She does not want those obligations. She wants to be free to date other guys, and spend time with them whenever she wants to. She might like you being ONE of those guys, but she is by no means interested in being with only you.

 

So, if you're ok with that, then you have no problem. If you don't want her seeing other guys when you aren't together, then you have a big problem because you want different things.

 

And keep in mind, she says this now to you because she doesn't want YOU as her boyfriend. She may very well change her tune if there's another guy who comes into her life and she's totally into him.

 

I wouldn't hold out a lot of hope for her becoming your girlfriend. She wouldn't be pushing you away if she wanted that. And she wouldn't be treating you like crap - as your friends say - if she wanted you to be her boyfriend. Proceed with caution.
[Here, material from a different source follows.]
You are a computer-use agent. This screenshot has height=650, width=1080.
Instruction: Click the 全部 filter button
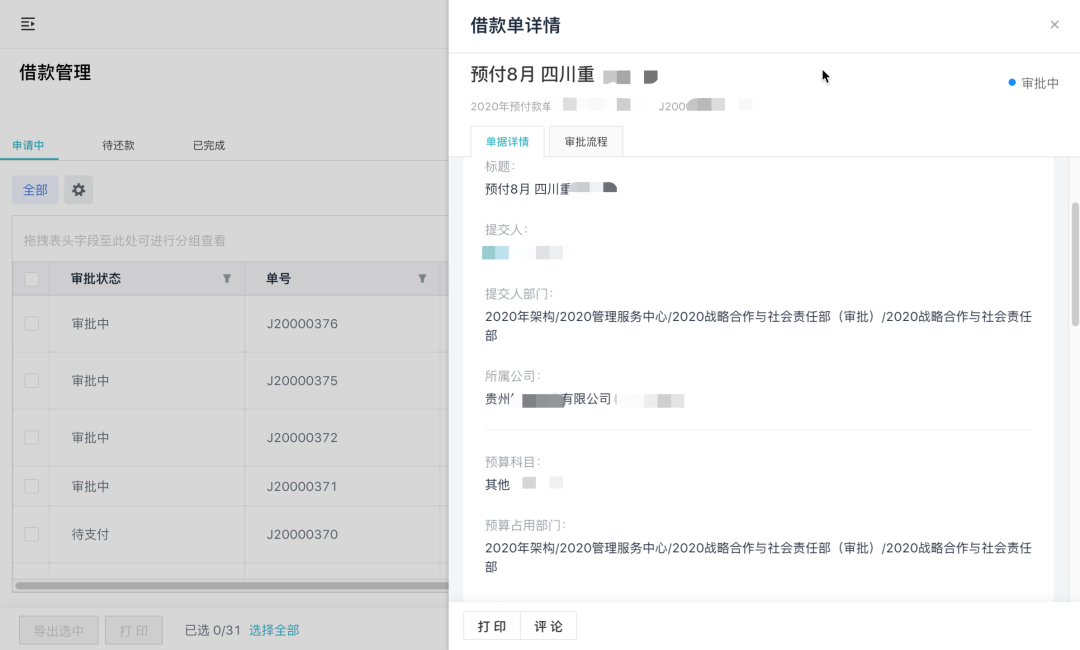pyautogui.click(x=35, y=189)
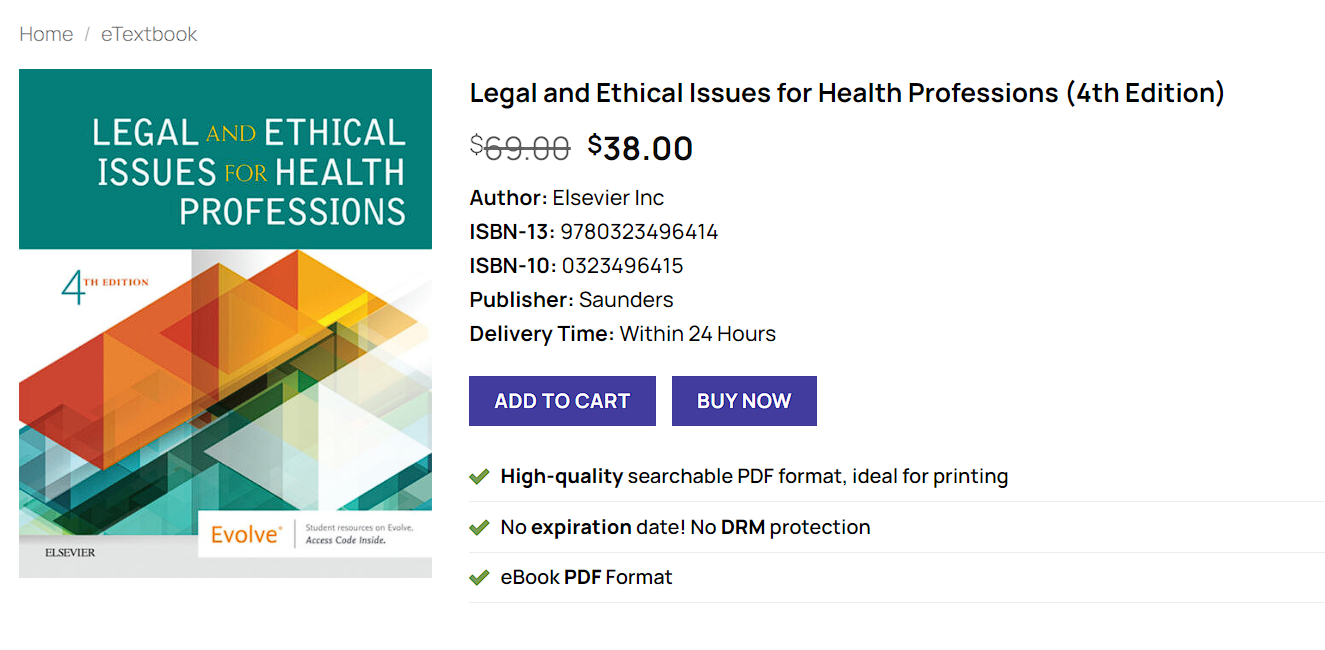
Task: Click the green checkmark beside High-quality PDF
Action: 479,476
so even though she said that she only wants to go out with me, she actually meant she wants other guys? she's told me she's turned down other guys that she might have had interest in and that had/have interest in her.

 

she said its the expectations of how much time is spent together (sort of) that she doesn't want to deal with. she doesn't want to feel like she wants to spend all her free time with me, but that isn't the case even in a real "relationship" is it? i never expected her to spend her every waking second with me. we've both got our own lives, and right now, hers is busy. it just makes it feel to me that she's making me out to be clingy or something, which i honestly don't think i am/was. i think part of it might be pressure from her friends too. i think she's afraid that if we actually were "together" her friends would expect me to do stuff with all of them (oh, why don't you bring your boyfriend _____ along with us today?) i think she might want to keep me away from her friends, due to insecurity. i know she regularly hangs out with her friends and their boyfriends and other friends who are guys, so i think this might be related to that in some way.

Posted
so even though she said that she only wants to go out with me, she actually meant she wants other guys? she's told me she's turned down other guys that she might have had interest in and that had/have interest in her.

 

she said its the expectations of how much time is spent together (sort of) that she doesn't want to deal with. she doesn't want to feel like she wants to spend all her free time with me, but that isn't the case even in a real "relationship" is it? i never expected her to spend her every waking second with me. we've both got our own lives, and right now, hers is busy. it just makes it feel to me that she's making me out to be clingy or something, which i honestly don't think i am/was. i think part of it might be pressure from her friends too. i think she's afraid that if we actually were "together" her friends would expect me to do stuff with all of them (oh, why don't you bring your boyfriend _____ along with us today?) i think she might want to keep me away from her friends, due to insecurity. i know she regularly hangs out with her friends and their boyfriends and other friends who are guys, so i think this might be related to that in some way.

 

I doubt it has anything to do with her friends. Sorry to say this, but I think this has to do with the fact that she just doesn't want a boyfriend. You as her boyfriend more specifically. I'm sorry I know that hurts, but I really think you should cut your losses. It sounds like you care for her, but you want different things. Her saying she doesn't want to date other guys and still wanting to date you and see you on a regular basis but not be in a relationship is bs. If she really liked you she'd get over her "relationship issues."

 

I'm sure that there is some other girl out there who would jump at the chance of being your gf. You sound like a sweet guy and this girl is just stringing you along. Break up with her and move on, because chances are this girl is just going to leave you hurt and confused. Save yourself the trouble.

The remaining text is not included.